The beginning stage of working on a product is the most crucial one. This is the time when all of the big product requirements are agreed upon and a particular strategy is chosen. This is also when an initial idea develops into a working prototype.

The main goal is not to just make this prototype to satisfy the subjective feelings of the various stakeholders, but to make it work. A product prototype should be created for the user, taking the particular industry’s situation into account, carefully thinking over how the product fits into that situation, and creating it with an understanding of and responsibility to the product’s users.

In order to develop a really good concept, you shouldn’t rush into creating a beautiful layout and discussing color palettes and forms - there will be plenty of time for this later on. Good design is first and foremost a focus on how the product should work. This is the stage at which many questions will arise. Doing proper design research will help answer those questions.

“Customers always know what’s wrong. They can’t always tell you what they want, but they always can tell you what’s wrong.”

- Carly Fiorina

Design based on facts, not assumptions

While designing a product, the focus should be on who is going to use that product. Users are the main variable in every product’s design.

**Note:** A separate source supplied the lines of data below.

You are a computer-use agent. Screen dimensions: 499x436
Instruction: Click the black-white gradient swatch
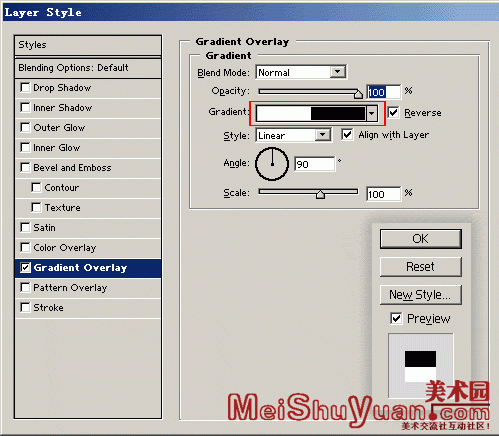click(311, 114)
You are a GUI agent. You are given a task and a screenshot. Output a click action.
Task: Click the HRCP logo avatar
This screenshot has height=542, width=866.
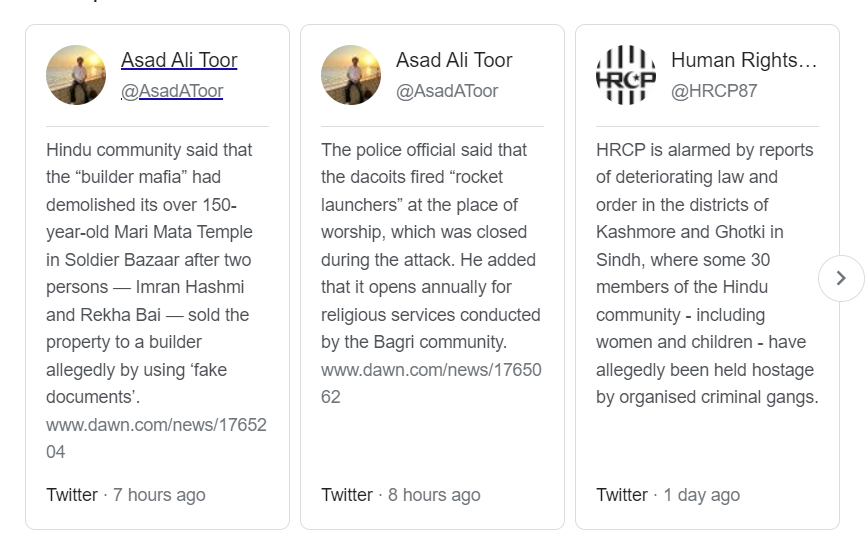pyautogui.click(x=626, y=75)
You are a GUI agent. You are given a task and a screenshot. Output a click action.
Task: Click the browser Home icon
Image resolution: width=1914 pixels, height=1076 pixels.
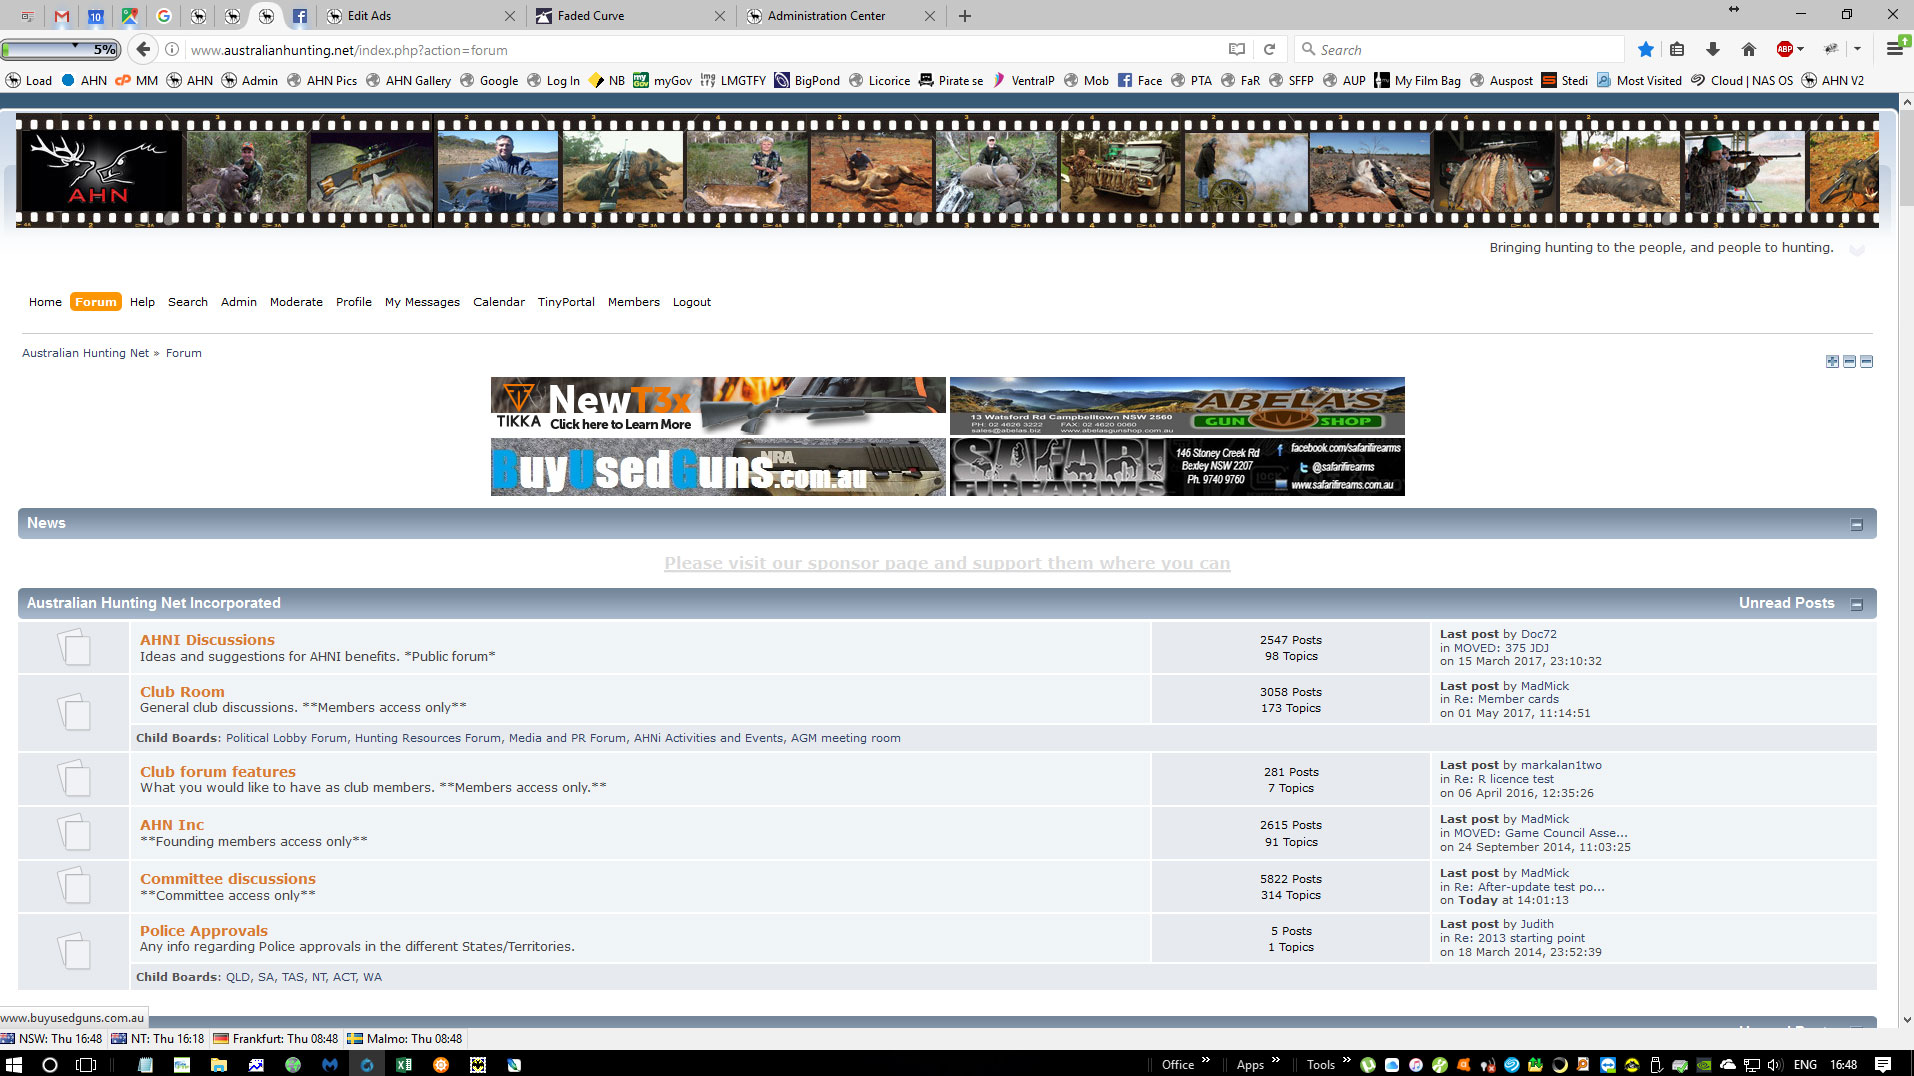[x=1748, y=49]
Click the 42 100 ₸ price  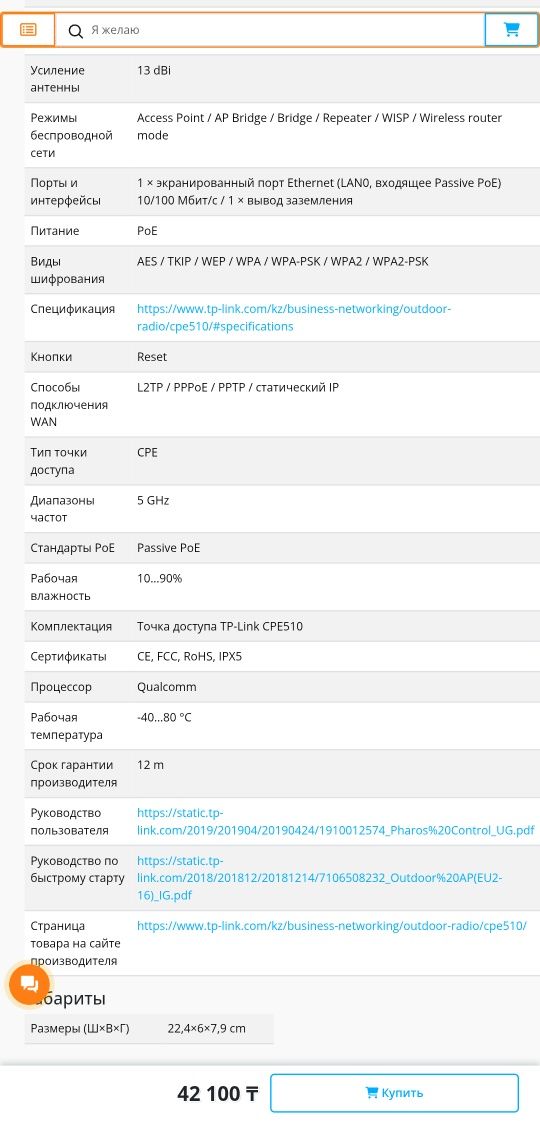pyautogui.click(x=217, y=1094)
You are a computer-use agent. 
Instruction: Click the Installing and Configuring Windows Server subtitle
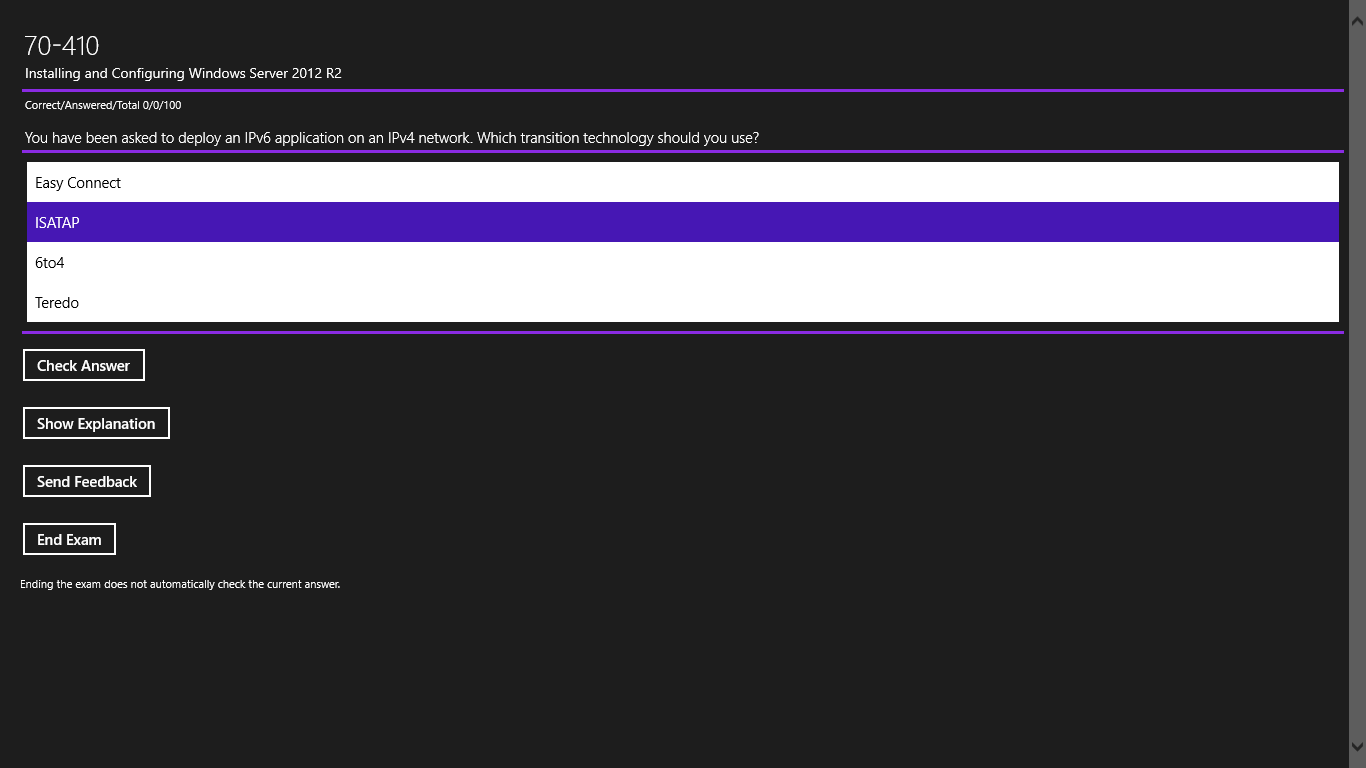click(x=182, y=73)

Every designer has a certain amount of knowledge and experience when it comes to users, based on the designer’s years of involvement and work within a particular development sphere. Clients bring in their own knowledge, based on long-term experience and interaction with other projects and activities.

But how does this knowledge fit into designing a product? Typically, the previous experience causes designers and clients alike to base their knowledge on a series of assumptions about what the user wants or what they need. Making assumptions is a good thing and doing so is a part of the working process, but assumptions can also be problematic when accepted as facts.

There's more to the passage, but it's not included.